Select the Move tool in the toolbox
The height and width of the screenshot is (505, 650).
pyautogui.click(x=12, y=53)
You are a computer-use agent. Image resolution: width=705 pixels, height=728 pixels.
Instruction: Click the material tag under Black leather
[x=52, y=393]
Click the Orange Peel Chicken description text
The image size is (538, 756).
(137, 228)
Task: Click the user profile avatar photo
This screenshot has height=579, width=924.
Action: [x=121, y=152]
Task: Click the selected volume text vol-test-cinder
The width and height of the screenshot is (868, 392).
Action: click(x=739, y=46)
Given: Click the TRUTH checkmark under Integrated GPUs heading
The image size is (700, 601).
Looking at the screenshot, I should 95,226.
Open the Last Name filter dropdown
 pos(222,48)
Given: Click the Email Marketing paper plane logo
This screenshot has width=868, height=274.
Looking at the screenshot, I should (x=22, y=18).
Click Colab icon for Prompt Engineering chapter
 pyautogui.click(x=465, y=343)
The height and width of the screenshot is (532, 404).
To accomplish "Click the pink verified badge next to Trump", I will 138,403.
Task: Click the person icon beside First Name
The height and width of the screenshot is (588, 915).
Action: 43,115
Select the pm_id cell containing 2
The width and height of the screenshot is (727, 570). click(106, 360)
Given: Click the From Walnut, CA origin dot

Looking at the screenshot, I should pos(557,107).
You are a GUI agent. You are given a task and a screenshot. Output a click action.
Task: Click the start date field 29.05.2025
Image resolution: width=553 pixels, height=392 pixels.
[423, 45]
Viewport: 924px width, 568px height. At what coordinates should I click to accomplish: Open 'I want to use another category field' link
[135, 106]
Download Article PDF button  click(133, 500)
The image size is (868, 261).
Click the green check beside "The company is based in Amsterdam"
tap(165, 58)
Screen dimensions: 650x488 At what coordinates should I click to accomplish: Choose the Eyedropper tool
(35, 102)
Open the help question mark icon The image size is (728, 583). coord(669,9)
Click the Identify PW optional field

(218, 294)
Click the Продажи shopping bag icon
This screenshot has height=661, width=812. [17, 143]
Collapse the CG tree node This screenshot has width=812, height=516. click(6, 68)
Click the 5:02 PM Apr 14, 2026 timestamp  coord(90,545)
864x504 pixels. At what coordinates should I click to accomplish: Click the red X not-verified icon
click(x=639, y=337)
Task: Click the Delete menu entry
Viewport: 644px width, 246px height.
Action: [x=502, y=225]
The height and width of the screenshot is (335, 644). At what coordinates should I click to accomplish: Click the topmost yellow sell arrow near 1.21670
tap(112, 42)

--

▶ [Exercise requirements] What is needed is each line of the data, printed exactly.

▶ [Answer to the problem]
Select the Move tool in the toolbox
The height and width of the screenshot is (505, 650).
pyautogui.click(x=12, y=53)
You are a computer-use agent. Image resolution: width=705 pixels, height=728 pixels.
Instruction: Click the material tag under Black leather
[x=52, y=393]
Click the Orange Peel Chicken description text
The image size is (538, 756).
(137, 228)
Task: Click the user profile avatar photo
This screenshot has height=579, width=924.
Action: [x=121, y=152]
Task: Click the selected volume text vol-test-cinder
The width and height of the screenshot is (868, 392).
Action: click(x=739, y=46)
Given: Click the TRUTH checkmark under Integrated GPUs heading
The image size is (700, 601).
Looking at the screenshot, I should 95,226.
Open the Last Name filter dropdown
 pos(222,48)
Given: Click the Email Marketing paper plane logo
This screenshot has width=868, height=274.
Looking at the screenshot, I should (x=22, y=18).
Click Colab icon for Prompt Engineering chapter
 pyautogui.click(x=465, y=343)
The height and width of the screenshot is (532, 404).
To accomplish "Click the pink verified badge next to Trump", I will 138,403.
Task: Click the person icon beside First Name
The height and width of the screenshot is (588, 915).
Action: 43,115
Select the pm_id cell containing 2
The width and height of the screenshot is (727, 570). click(106, 360)
Given: Click the From Walnut, CA origin dot

Looking at the screenshot, I should pos(557,107).
You are a GUI agent. You are given a task and a screenshot. Output a click action.
Task: Click the start date field 29.05.2025
Image resolution: width=553 pixels, height=392 pixels.
[423, 45]
Viewport: 924px width, 568px height. At what coordinates should I click to accomplish: Open 'I want to use another category field' link
[135, 106]
Download Article PDF button  click(133, 500)
The image size is (868, 261).
Click the green check beside "The company is based in Amsterdam"
tap(165, 58)
Screen dimensions: 650x488 At what coordinates should I click to accomplish: Choose the Eyedropper tool
(35, 102)
Open the help question mark icon The image size is (728, 583). coord(669,9)
Click the Identify PW optional field

(218, 294)
Click the Продажи shopping bag icon
This screenshot has height=661, width=812. [17, 143]
Collapse the CG tree node This screenshot has width=812, height=516. click(6, 68)
Click the 5:02 PM Apr 14, 2026 timestamp  coord(90,545)
864x504 pixels. At what coordinates should I click to accomplish: Click the red X not-verified icon
click(x=639, y=337)
Task: Click the Delete menu entry
Viewport: 644px width, 246px height.
Action: [x=502, y=225]
The height and width of the screenshot is (335, 644). At what coordinates should I click to accomplish: Click the topmost yellow sell arrow near 1.21670
tap(112, 42)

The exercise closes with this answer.